§ WORK TO BE COMPLETED: Quote the lines of the listing below word for word, from the line containing "You are a computer-use agent. The" through the line containing "(x=85, y=216)", inclusive.

━━━━━━

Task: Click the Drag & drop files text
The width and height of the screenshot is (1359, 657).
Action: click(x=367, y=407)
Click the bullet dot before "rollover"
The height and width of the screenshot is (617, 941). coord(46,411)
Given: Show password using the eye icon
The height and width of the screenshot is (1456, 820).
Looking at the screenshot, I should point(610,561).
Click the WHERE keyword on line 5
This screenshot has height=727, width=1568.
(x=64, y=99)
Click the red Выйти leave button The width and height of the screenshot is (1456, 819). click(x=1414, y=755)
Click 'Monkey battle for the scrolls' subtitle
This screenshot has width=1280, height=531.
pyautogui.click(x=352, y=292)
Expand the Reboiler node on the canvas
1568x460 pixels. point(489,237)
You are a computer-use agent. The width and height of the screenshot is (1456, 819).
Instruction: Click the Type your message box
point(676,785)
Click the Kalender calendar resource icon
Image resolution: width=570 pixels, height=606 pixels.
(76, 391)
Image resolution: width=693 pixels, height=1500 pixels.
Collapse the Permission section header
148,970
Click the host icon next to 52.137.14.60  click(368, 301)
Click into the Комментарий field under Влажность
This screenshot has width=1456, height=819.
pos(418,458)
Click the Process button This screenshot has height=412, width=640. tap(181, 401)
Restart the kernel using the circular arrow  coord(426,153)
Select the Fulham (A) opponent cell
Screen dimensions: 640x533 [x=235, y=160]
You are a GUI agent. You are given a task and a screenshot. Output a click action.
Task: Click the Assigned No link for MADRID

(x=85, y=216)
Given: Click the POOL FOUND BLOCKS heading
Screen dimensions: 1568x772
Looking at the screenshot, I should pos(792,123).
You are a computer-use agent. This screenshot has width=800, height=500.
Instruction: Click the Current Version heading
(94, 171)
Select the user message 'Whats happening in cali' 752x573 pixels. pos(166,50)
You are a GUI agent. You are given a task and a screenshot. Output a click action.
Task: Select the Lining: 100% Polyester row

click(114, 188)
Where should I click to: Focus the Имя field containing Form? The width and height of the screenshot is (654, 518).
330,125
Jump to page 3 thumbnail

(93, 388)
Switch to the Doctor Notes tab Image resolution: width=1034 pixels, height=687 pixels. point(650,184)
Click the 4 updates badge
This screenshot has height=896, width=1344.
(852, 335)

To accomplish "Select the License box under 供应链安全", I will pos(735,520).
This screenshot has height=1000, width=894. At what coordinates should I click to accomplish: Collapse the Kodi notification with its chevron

━━━━━━

§ SOLUTION:
You are a computer-use agent. The width and height of the screenshot is (1456, 819).
Instruction: Click the Type your message box
point(676,785)
Click the Kalender calendar resource icon
Image resolution: width=570 pixels, height=606 pixels.
(76, 391)
Image resolution: width=693 pixels, height=1500 pixels.
Collapse the Permission section header
148,970
Click the host icon next to 52.137.14.60  click(368, 301)
Click into the Комментарий field under Влажность
This screenshot has width=1456, height=819.
pos(418,458)
Click the Process button This screenshot has height=412, width=640. tap(181, 401)
Restart the kernel using the circular arrow  coord(426,153)
Select the Fulham (A) opponent cell
Screen dimensions: 640x533 [x=235, y=160]
You are a GUI agent. You are given a task and a screenshot. Output a click action.
Task: Click the Assigned No link for MADRID

(x=85, y=216)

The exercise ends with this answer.